* What to produce *
From the line containing "694x470 pixels. How" to the last line of the records below, transcribe everything exactly, pictures excluded.
Segment Start: Task material
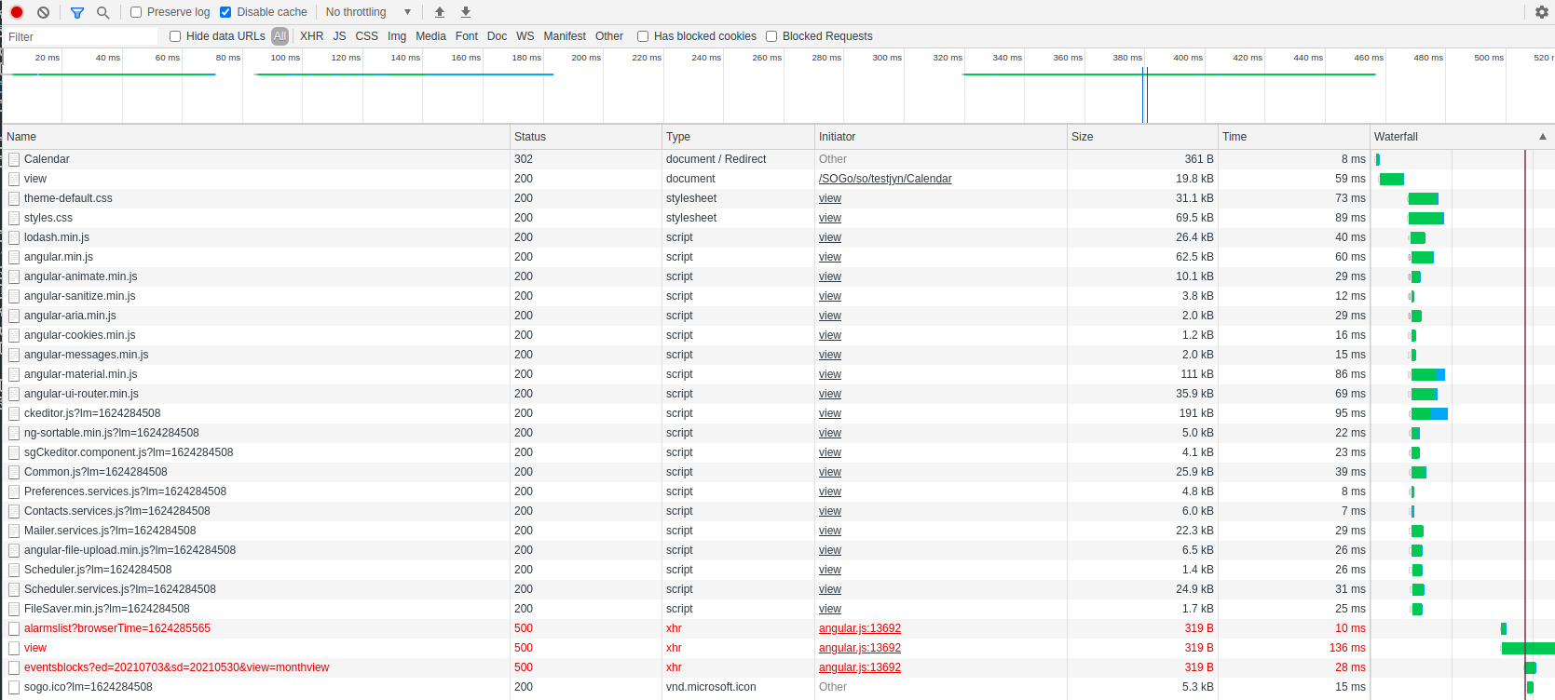Uncheck Disable cache checkbox
Viewport: 1555px width, 700px height.
[225, 12]
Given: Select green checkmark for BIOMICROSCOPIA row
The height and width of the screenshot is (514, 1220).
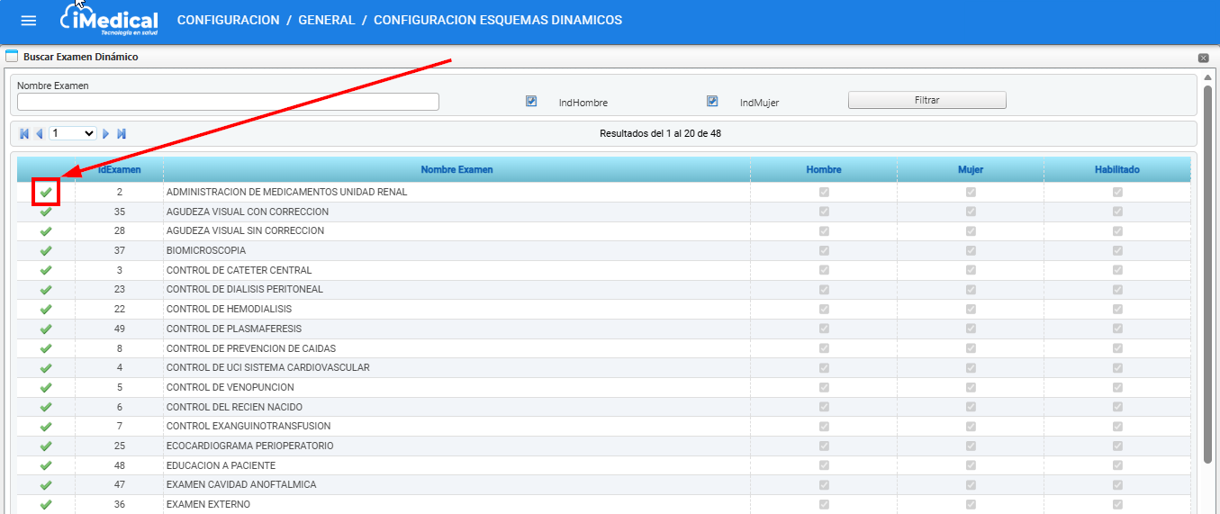Looking at the screenshot, I should [46, 250].
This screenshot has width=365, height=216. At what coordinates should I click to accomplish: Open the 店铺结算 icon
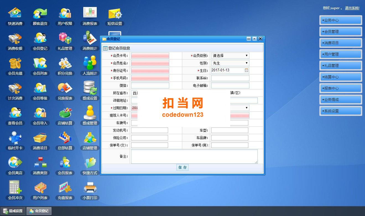click(x=65, y=116)

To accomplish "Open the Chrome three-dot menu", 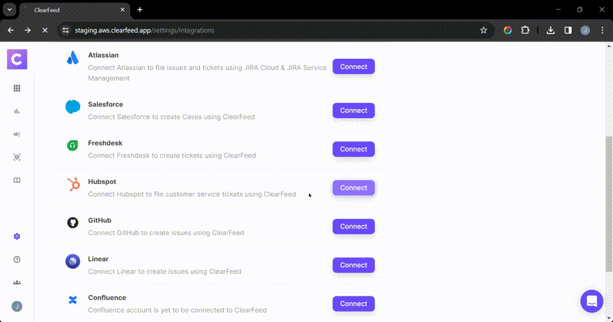I will coord(602,30).
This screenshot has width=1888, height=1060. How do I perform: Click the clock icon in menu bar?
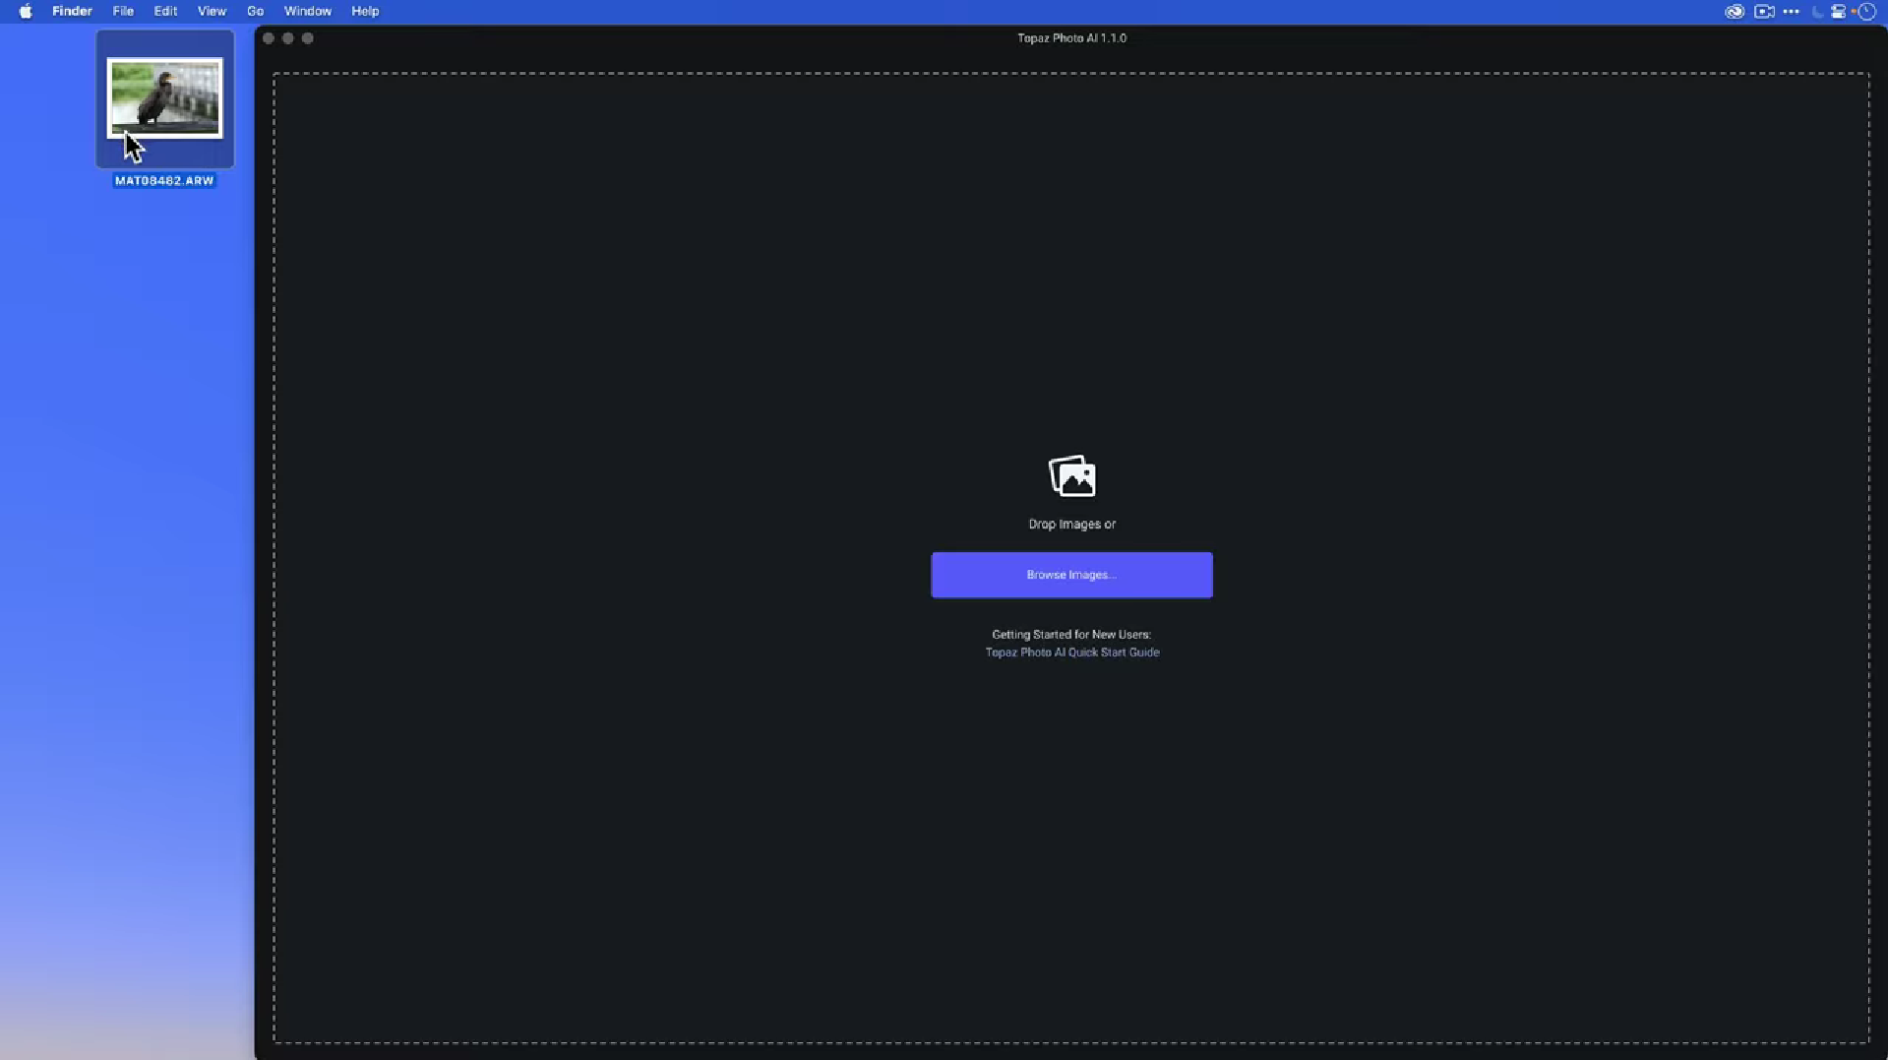tap(1866, 12)
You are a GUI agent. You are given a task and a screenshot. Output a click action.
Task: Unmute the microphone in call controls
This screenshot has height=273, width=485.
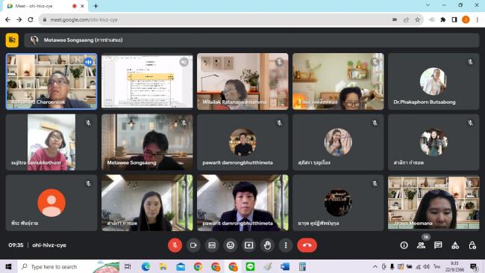(x=175, y=245)
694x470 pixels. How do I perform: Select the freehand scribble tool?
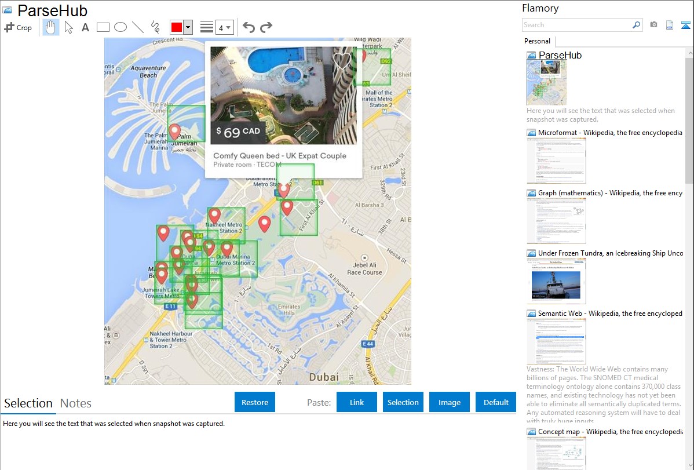[155, 27]
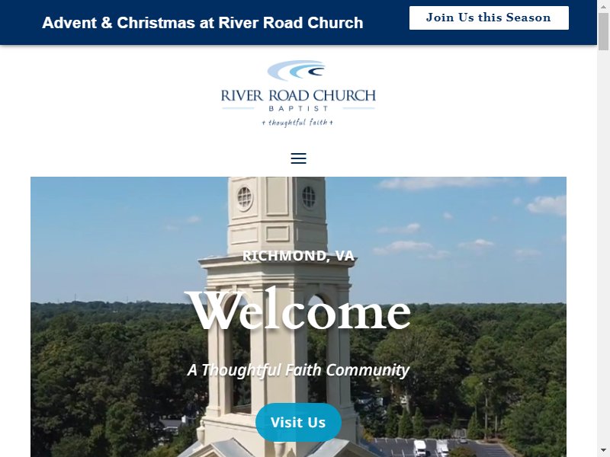The width and height of the screenshot is (610, 457).
Task: Click the thoughtful faith script tagline
Action: (297, 123)
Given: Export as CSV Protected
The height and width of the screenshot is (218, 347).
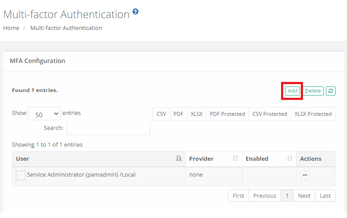Looking at the screenshot, I should tap(270, 114).

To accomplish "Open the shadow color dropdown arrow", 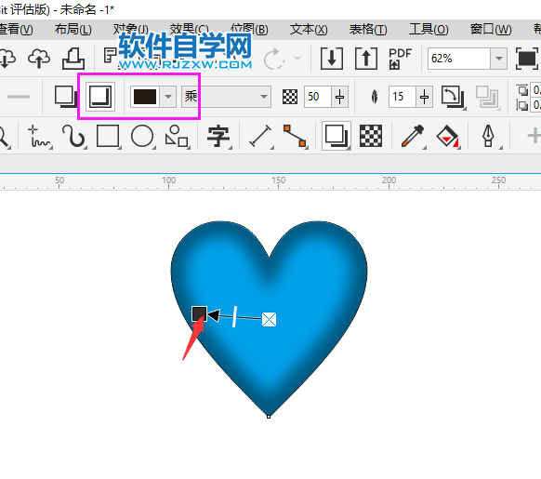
Segment End: Task material
* Solution to this task *
694x470 pixels. How do I perform: Select the freehand scribble tool?
[155, 27]
The width and height of the screenshot is (610, 457).
Task: Click the thoughtful faith script tagline
Action: (297, 123)
Given: Export as CSV Protected
The height and width of the screenshot is (218, 347).
Looking at the screenshot, I should tap(270, 114).

To accomplish "Open the shadow color dropdown arrow", 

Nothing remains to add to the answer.